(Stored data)
###
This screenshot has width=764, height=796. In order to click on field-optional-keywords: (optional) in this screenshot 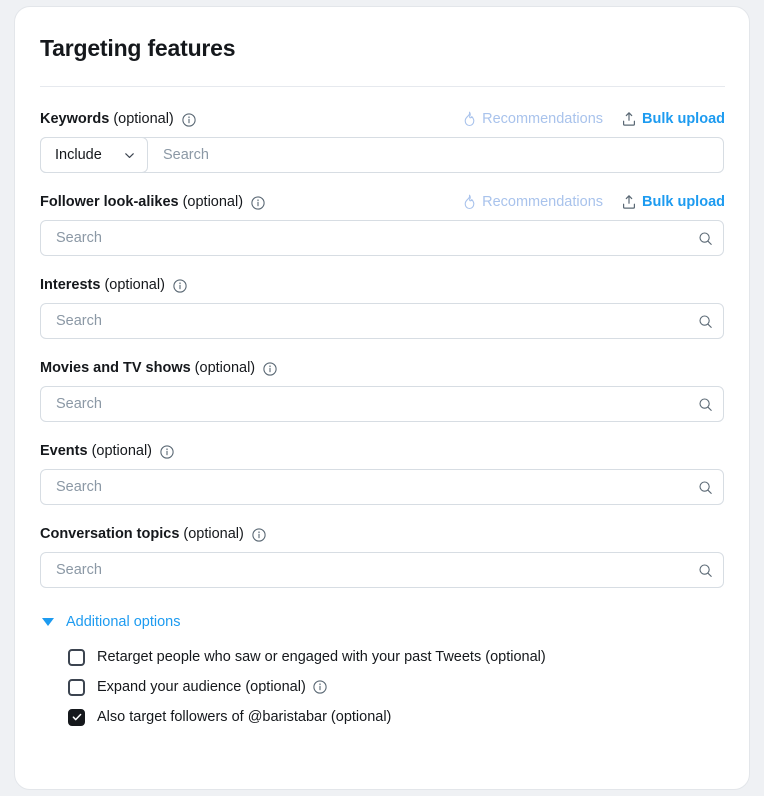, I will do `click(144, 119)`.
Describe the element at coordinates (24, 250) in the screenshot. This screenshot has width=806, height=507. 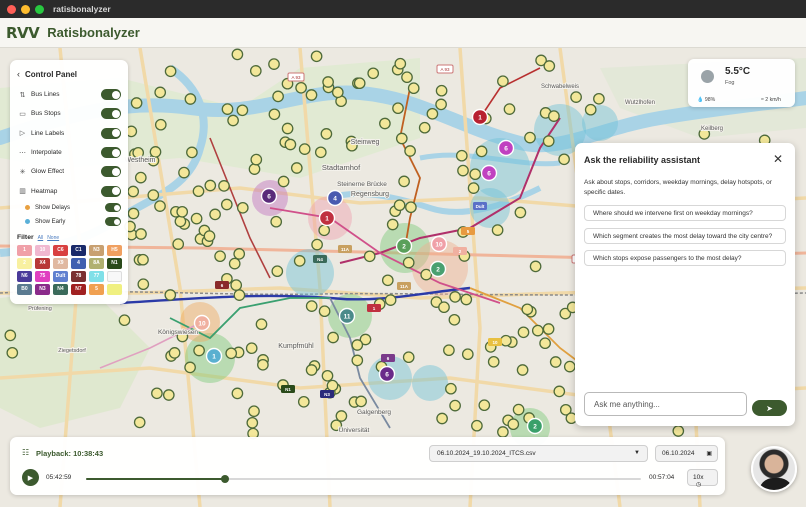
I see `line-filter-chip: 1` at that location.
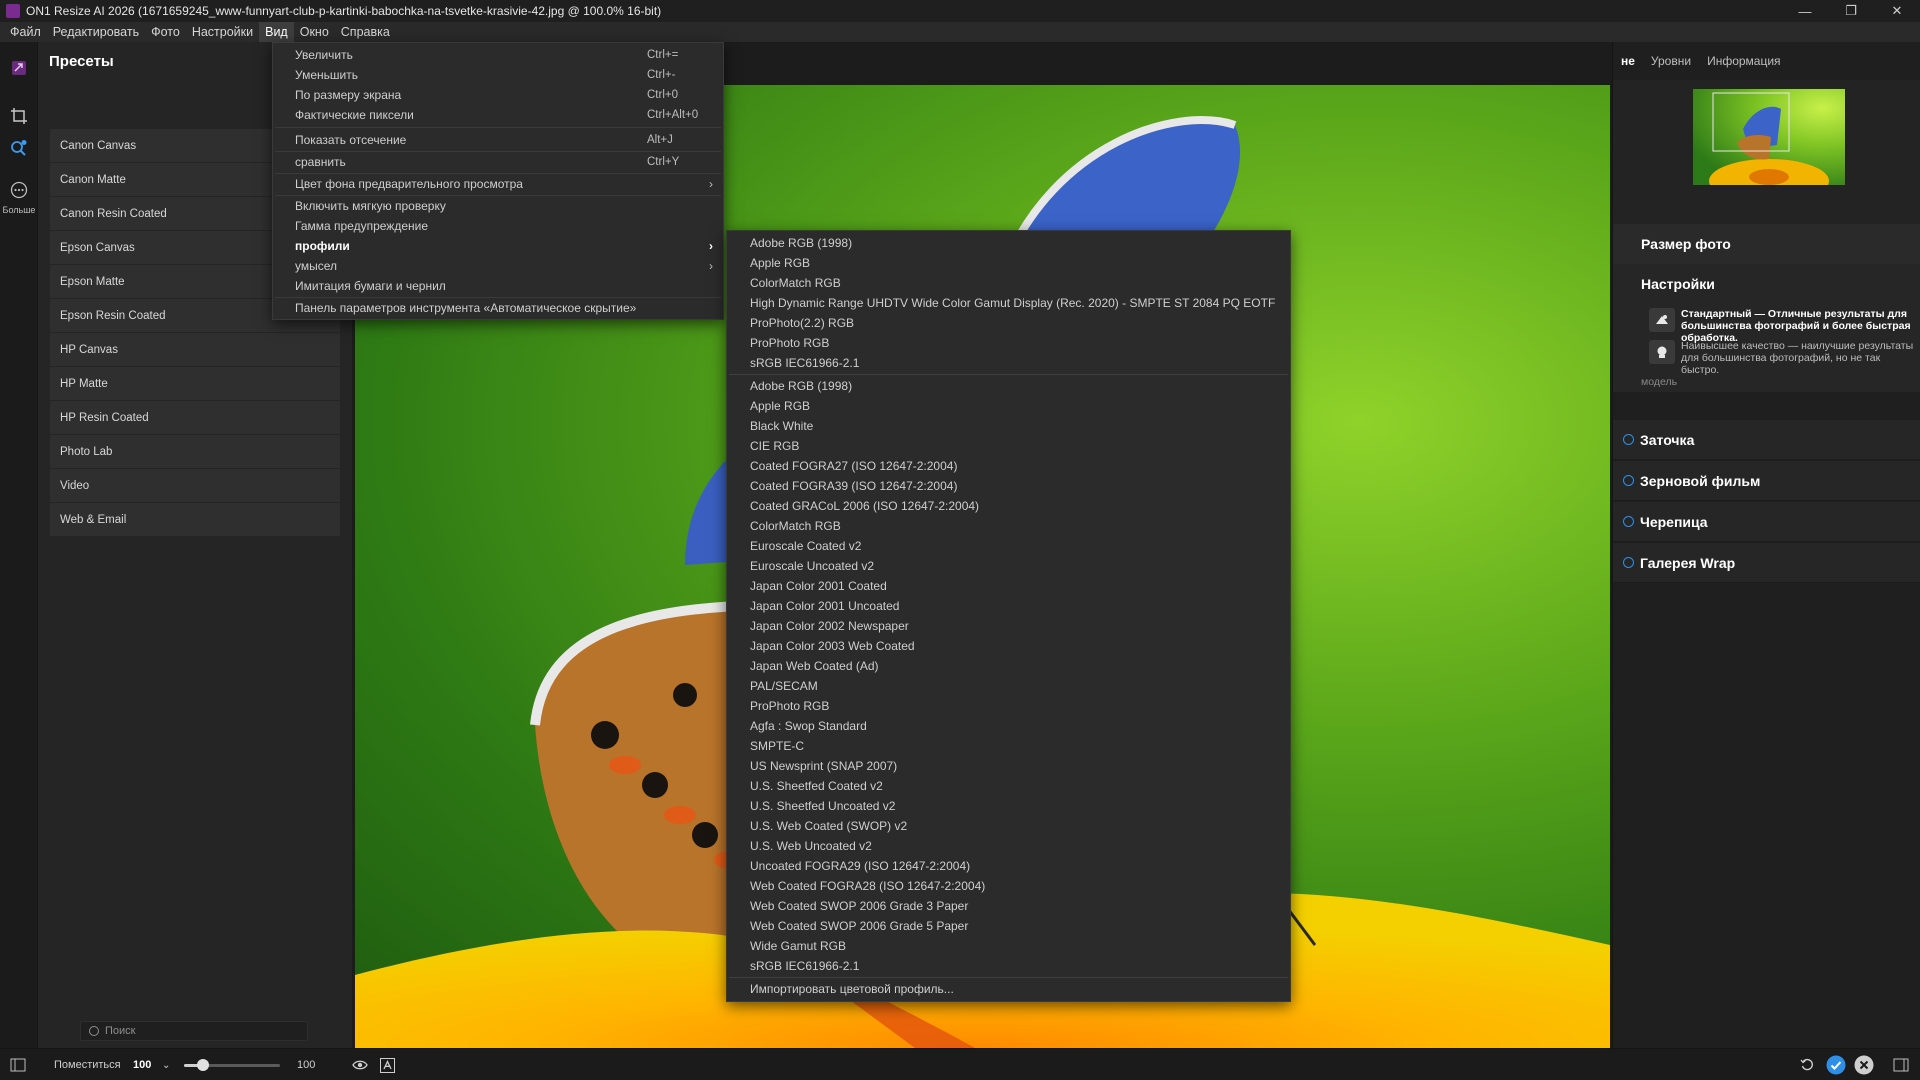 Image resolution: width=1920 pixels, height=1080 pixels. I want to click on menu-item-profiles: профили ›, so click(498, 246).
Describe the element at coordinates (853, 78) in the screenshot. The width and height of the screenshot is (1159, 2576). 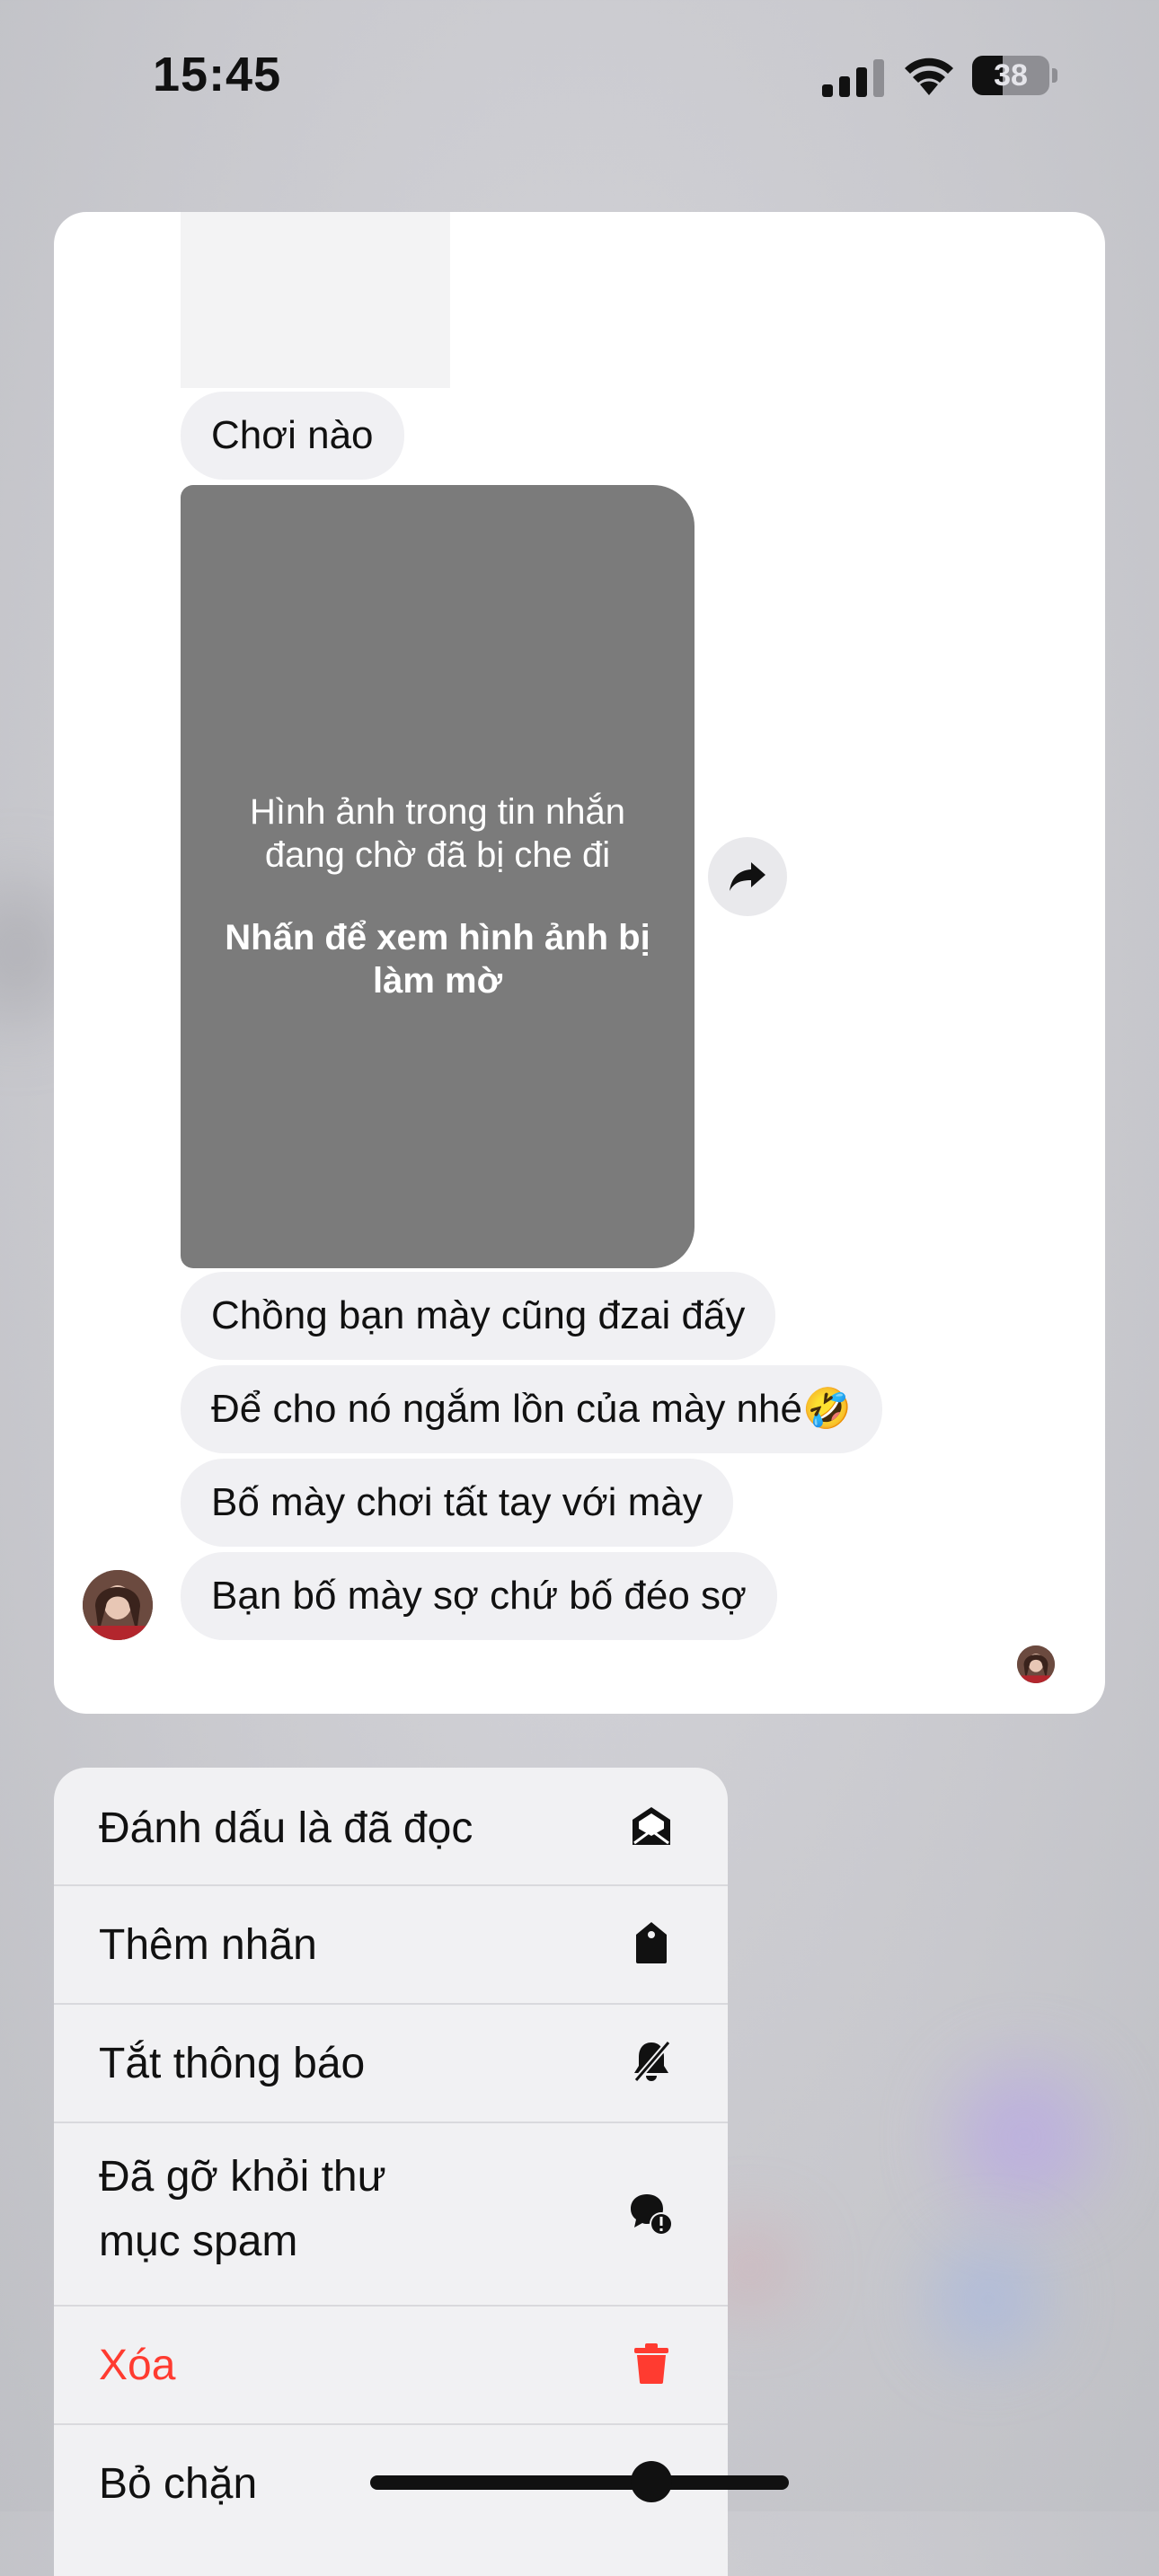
###
■ **Exercise**: Format everything from the line containing "Describe the element at coordinates (24, 250)" down to the line containing "Image resolution: width=1920" as a numbered list, skipping any blank lines. Leave the pictures out.

■ **Solution to this exercise**:
1. Describe the element at coordinates (24, 250) in the screenshot. This screenshot has width=806, height=507. 
2. I see `line-filter-chip: 1` at that location.
3.  Image resolution: width=1920 pixels, height=1080 pixels. I want to click on menu-item-profiles: профили ›, so click(498, 246).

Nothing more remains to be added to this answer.